Letizia Battaglia questo lavoro lo fa a modo suo, col suo stile, tornando a curare, dopo lunghi anni, una mostra a Palermo, tirando fuori dai cassetti di casa sua “foto di criminali e di eroi …, di fatti che hanno sconvolto la nostra vita civile, realizzate negli anni di Ciancimino da un gruppo di fotografi che lavorava al giornale l’Ora”.
Si vedono pressoché tutti i protagonisti, nel bene e nel male, di una lunga stagione in bianco e nero. Magistrati, politici, boss mafiosi, poliziotti, imprenditori, carabinieri, collaboratori di giustizia … Quasi tutti morti ammazzati o finiti in galera. Si vedono le sequenze dei loro omicidi e dei loro processi. Si vedono loro stessi in vita sul luogo del delitto accanto ad altre vittime. Come nel caso di Rocco Chinnici e Giovanni Falcone accorsi in via Generale Turba dove sono stati uccisi Pio La Torre e Rosario Di Salvo, e di Boris Giuliano vicino all’auto dove è stato assassinato Michele Reina e, in un’altra circostanza, intento a fermare un’anziana signora afflitta dalla disperazione. C’è la celebre foto scattata all’hotel Zagarella con Nino Salvo, Giulio Andreotti e Piersanti Mattarella, acquisita successivamente agli atti di un processo. Ci sono anche tanti delitti senza nome, “ambientati” nei mercati popolari, in campagna, dentro un’infinità di automobili, dentro un portabagagli, dentro un tombino.

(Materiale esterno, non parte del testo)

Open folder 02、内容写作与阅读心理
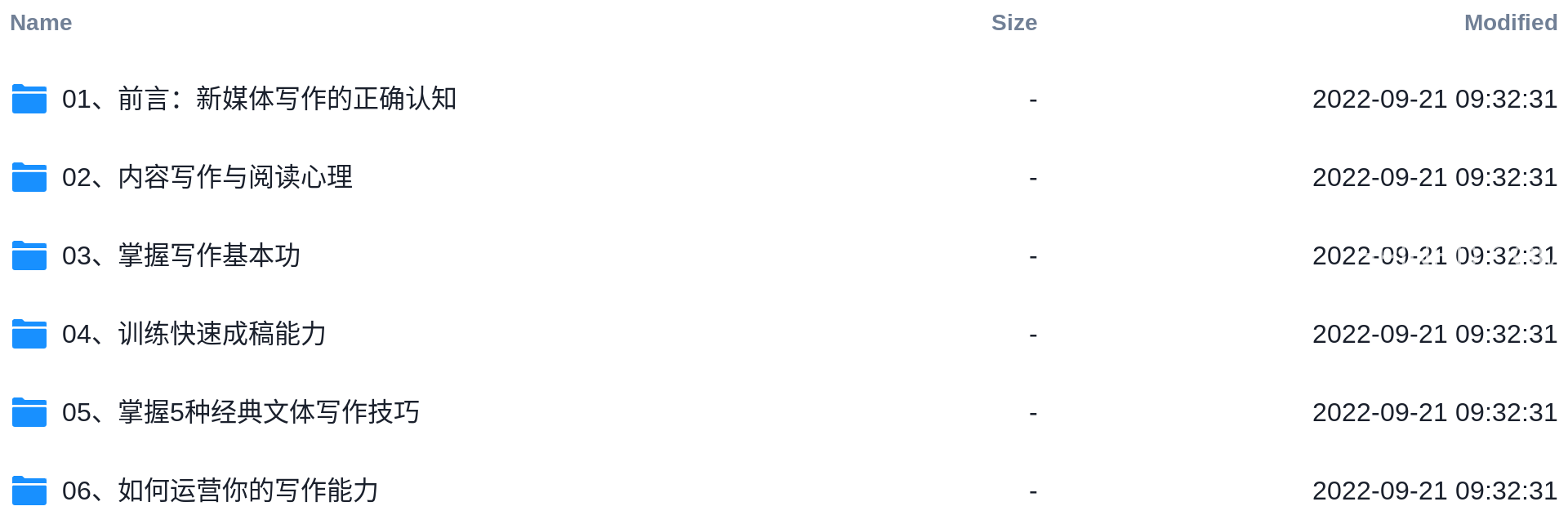Image resolution: width=1568 pixels, height=524 pixels. pyautogui.click(x=207, y=177)
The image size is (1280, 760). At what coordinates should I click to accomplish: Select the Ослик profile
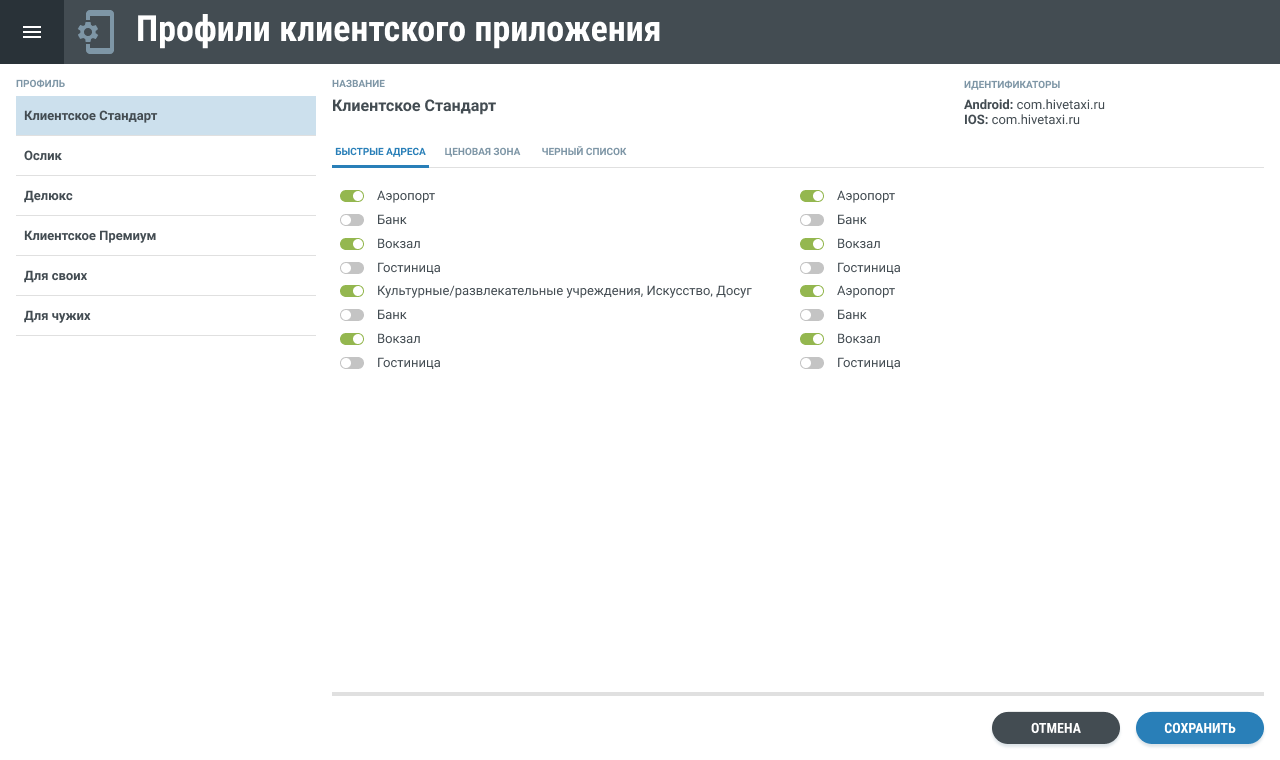[x=166, y=156]
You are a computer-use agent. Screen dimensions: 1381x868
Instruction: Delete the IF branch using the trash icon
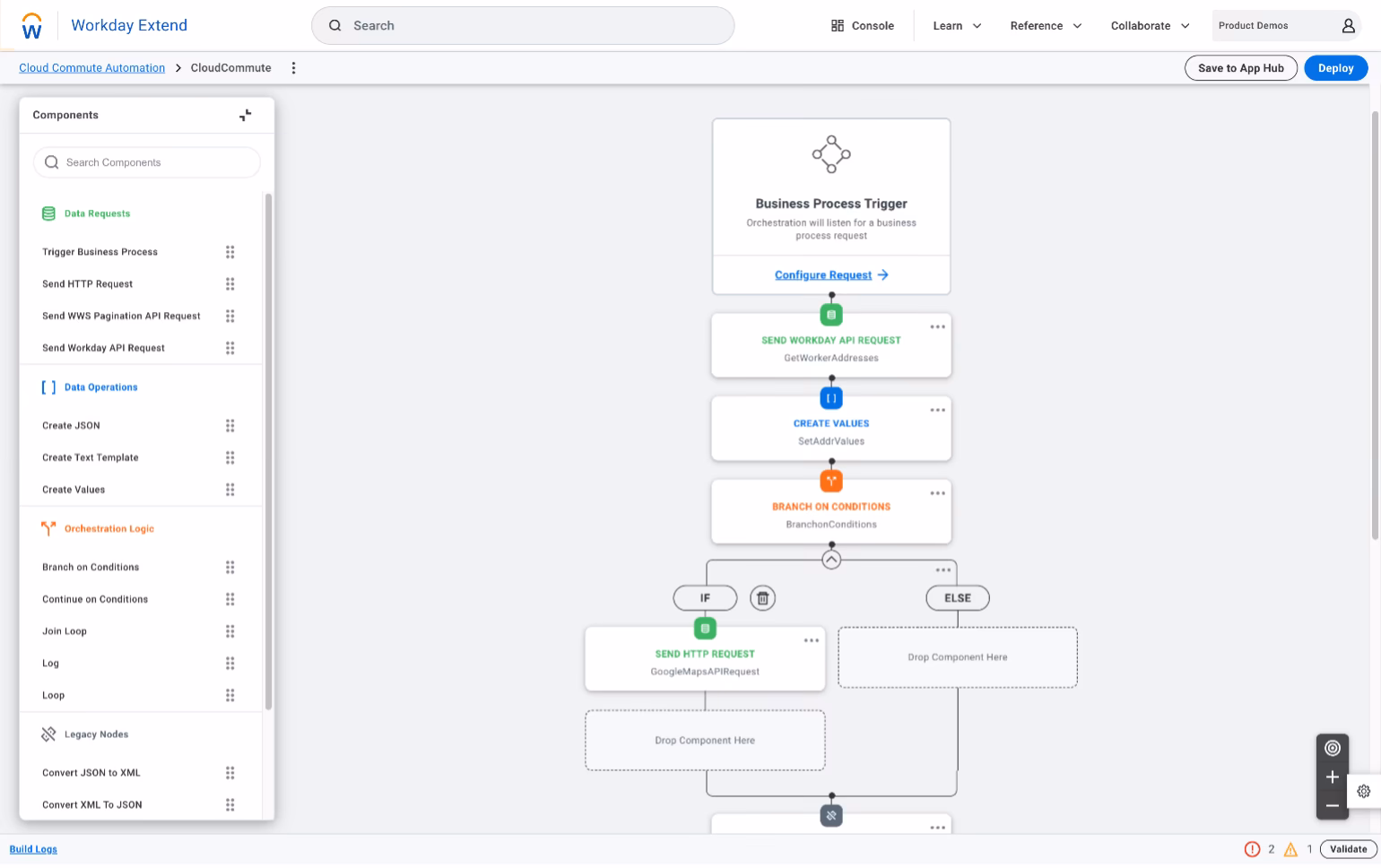coord(762,597)
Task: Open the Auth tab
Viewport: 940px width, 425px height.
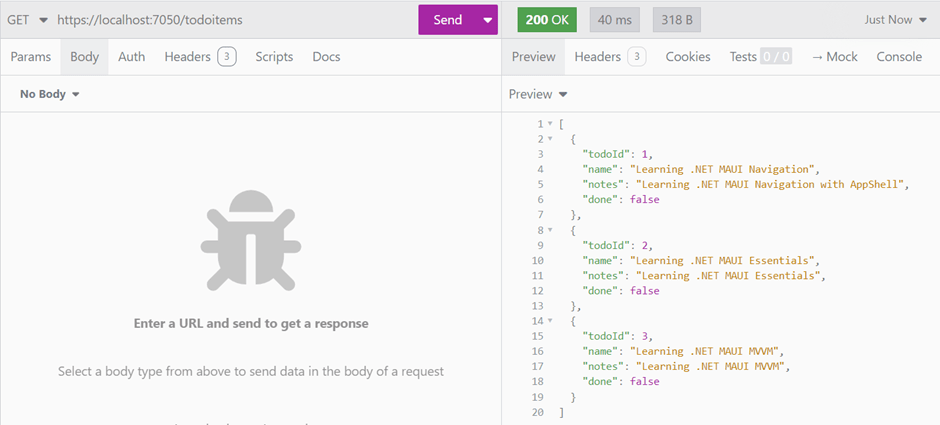Action: (x=132, y=57)
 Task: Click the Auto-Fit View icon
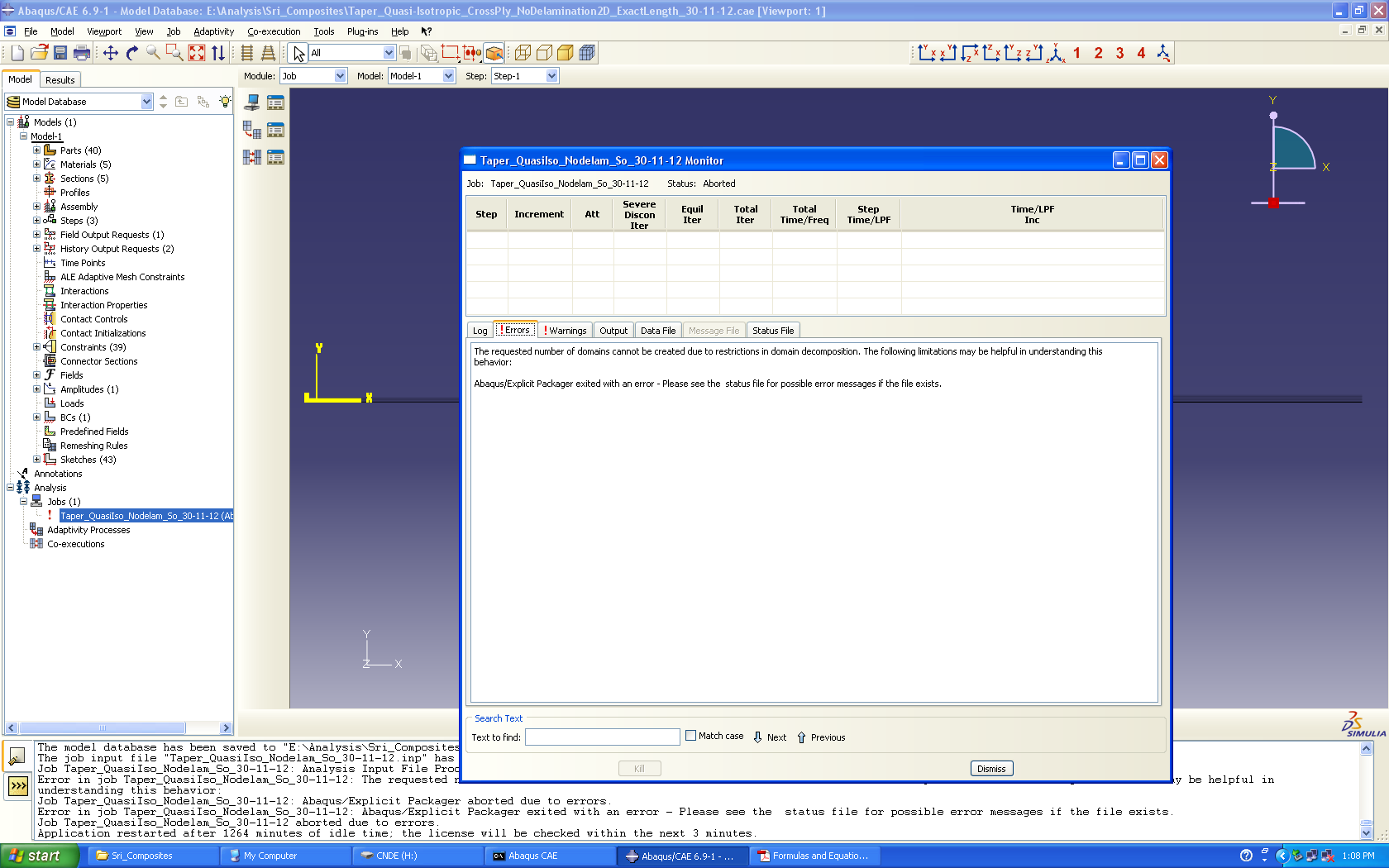pyautogui.click(x=196, y=53)
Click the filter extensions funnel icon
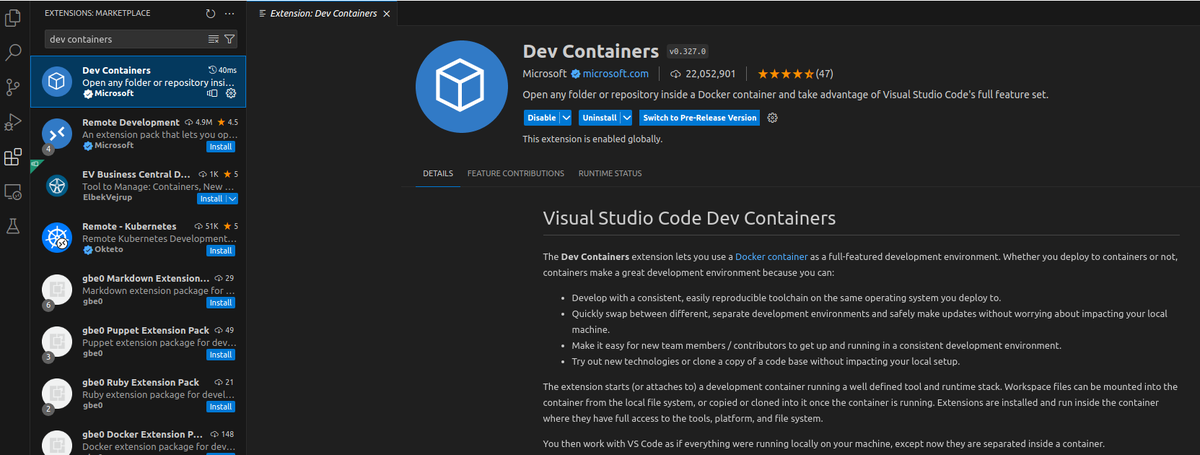 click(230, 39)
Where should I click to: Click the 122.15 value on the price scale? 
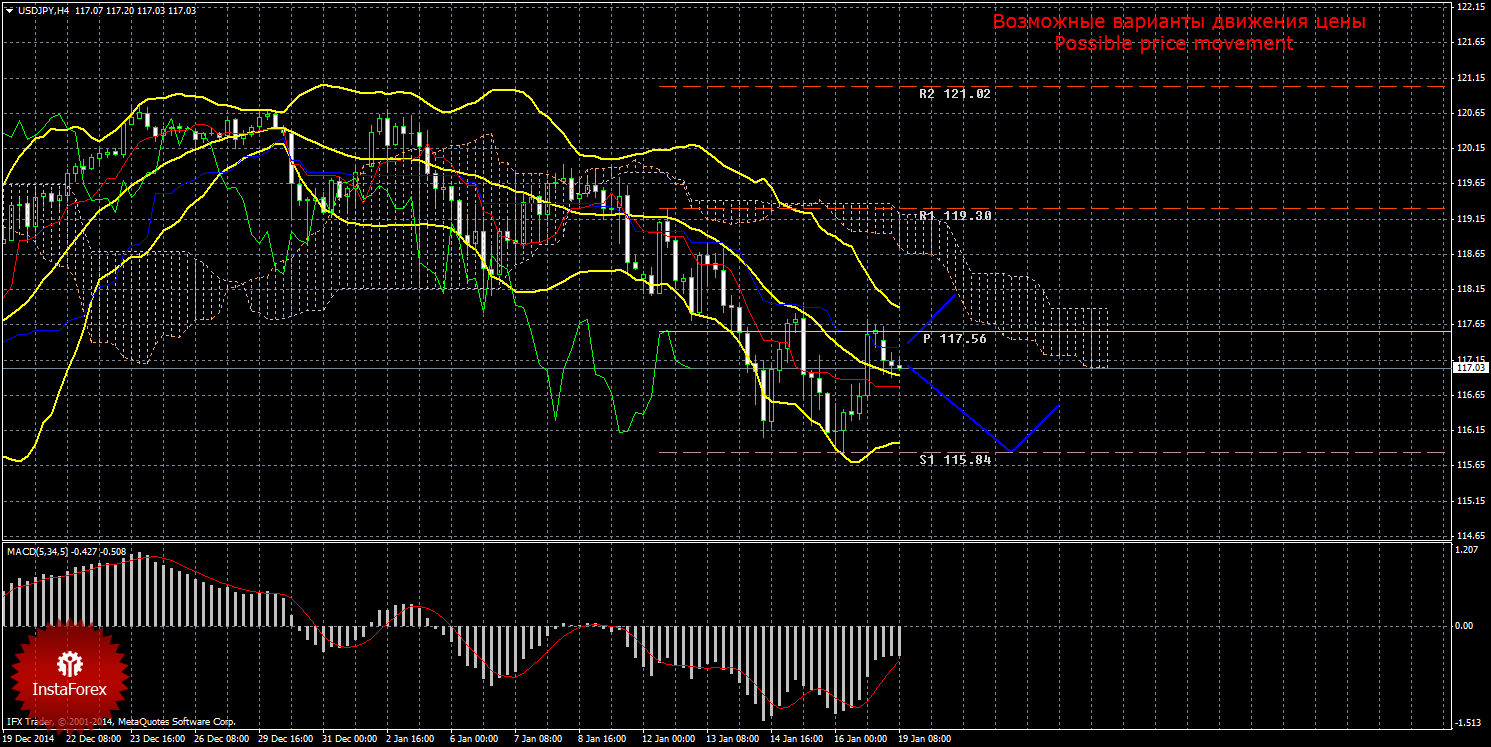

Una gigantografia ritrae tre corpi freddati dentro uno squallido appartamento, dalla didascalia si legge che “Nerina faceva la prostituta e si era messa a trafficare droga. La mafia l’ha uccisa perché lei non aveva rispettato le sue regole”. Giuseppe Crapanzano, giornalista del Tgr Rai presente all’inaugurazione, fissa la scena e torna con la mente alla sua esperienza al quotidiano l’Ora: “Ti ricordi, Letizia? C’ero anche io per fare un servizio, la casa era a piazza S. Oliva …”. Ricordi di anni che non ci sono più, ai quali sono seguiti anni di entusiasmo e di stagnazione, anni di coraggio e di sfiducia, e che vengono puntualmente descritti da una frase contenuta in una delle stampe esposte: “Non scandalizzarti quando il lavoratore inneggia alla mafia perché “prima” si lavorava, mentre ora con le istituzioni “pulite” c’è disoccupazione!!!!”
Un lavoro di denuncia e di coerenza, ma anche di pacificazione: da qui l’invito al Questore a essere presente, da qui l’ostinazione nel credere che lo sgombero sia frutto soltanto di un “grande equivoco”.
Il lavoro di un’artista “a cui capita, anche a settantacinque anni, di sognare che il mondo possa cambiare” e di sperare che Alessandro Marangoni possa realmente venire a visitare la sua mostra.
Foto: Giovanni Falcone al funerale del generale Dalla Chiesa, una delle foto della mostra curata da Letizia Battaglia.